Take the entries below and print, exactly, the stretch from the line containing "Task: Click the" through the line containing "The image size is (800, 526).", both included.
BEGIN Given records
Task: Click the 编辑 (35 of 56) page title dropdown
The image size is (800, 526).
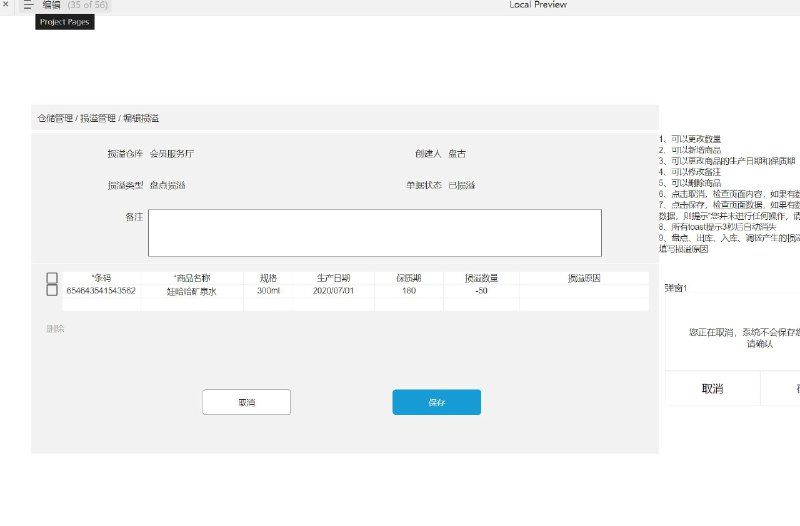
END Given records
BEGIN Given records
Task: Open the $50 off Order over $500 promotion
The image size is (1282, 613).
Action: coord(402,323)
END Given records
# Your solution:
Task: Click the 编辑 (35 of 56) page title dropdown
The image size is (800, 526).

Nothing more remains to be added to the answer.